Mies-En-Scène. Mies better have a big old casket, because he’s undoubtedly been doing a lot of rolling over lately. First, the project to convert the lower floors of the IBM building into an eye-rolling five-star hotel called the Langham Chicago is back on. And now the city of Detroit and HUD are fighting over the fate of the foreclosed Lafayette apartment buildings. Let’s just hope they end up in the hands of a preservationist. (Photo: Courtesy Langham Chicago)
With New Rankings, Pedaling Cleveland Forward. Despite an increased focus on sustainable transportation, Cleveland lost its spot on Bicycling Magazine’s list of the 50 most bike-friendly cities. With New York’s bike share program delayed, DC reporting increased bike ownership, and Chicago rolling out new protected lanes, efforts to promote pedaling in Cleveland have not dominated national bike news. But after landing 39th on the magazine’s list in 2011, the city was not named this year.

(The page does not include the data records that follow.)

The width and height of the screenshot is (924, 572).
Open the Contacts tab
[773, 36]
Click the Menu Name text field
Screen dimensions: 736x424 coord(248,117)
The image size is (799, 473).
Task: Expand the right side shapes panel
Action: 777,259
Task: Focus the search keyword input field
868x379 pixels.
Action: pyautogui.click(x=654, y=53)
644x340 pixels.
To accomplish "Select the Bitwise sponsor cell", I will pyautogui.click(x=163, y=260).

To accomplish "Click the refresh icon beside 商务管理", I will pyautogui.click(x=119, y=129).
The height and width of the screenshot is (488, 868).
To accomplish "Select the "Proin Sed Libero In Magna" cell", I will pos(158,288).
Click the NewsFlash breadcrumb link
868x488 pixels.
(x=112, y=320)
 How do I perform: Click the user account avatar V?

That prompted Rust Wire to rally for Cleveland to “boldly prioritize bicycle infrastructure,” building on a recent safety ordinance considered one of the most progressive in the state. (Photo: Spacing Magazine/Flickr)
Join AN for a Glass House Conversation. Inspired by our upcoming trip to the Venice Architecture Biennale and the entry for the U.S. Pavilion, AN is hosting a convo on the Glass House Conversations site today through September 2. Talk to us about ways of affecting change in the built environment—are you an advocate of spontaneous intervention? Critical compliance within the established system? And what do these terms mean to you? (Just to stir the pot, we’re using a debate format.) Weigh in with your examples and opinions!
Rail Picking Up Steam in the East and Midwest. According to the New York Times, Amtrak is gaining riders in the northeast corridor thanks in part to arduous airport security procedures and frequent airline delays. Amtrak also beats airline shuttles in on-time arrivals and proximity to major business centers. In Chicago, the Chicago Transit Authority is counting 16 months of ridership increases for both rail and bus lines. The rail system has seen 51 consecutive months of ridership growth, including a 6.2 percent jump over the last six months. Last year the CTA carried 523 million riders. [Photo: Bruce Fingerhood/Flickr]
City Set to Sell Air Rights to Build Greepoint Park. In yet another example of public private park partnerships, New York City has put out an RFP for a developer to buy air rights for land near Newtown Creek in Brooklyn, DNA.info reports. The deal would allow the city to finance a promised park on the Greenpoint waterfront and to move MTA tram tracks that currently sit on the site.
Columbus Statue Becomes a Tabletop Tchotchke. In one of the more off-beat installations to come from New York’s Public Art Fund, Tatzu Nishi’s Discovering Columbus will feature the statue of Christopher Columbus—of Columbus Circle fame—as the center piece to a pedestrian living room environment. Scaffolding is already rising around the statue’s pedestal and will eventually culminate in the platform holding a cozy lounge that will open to the public on September 20.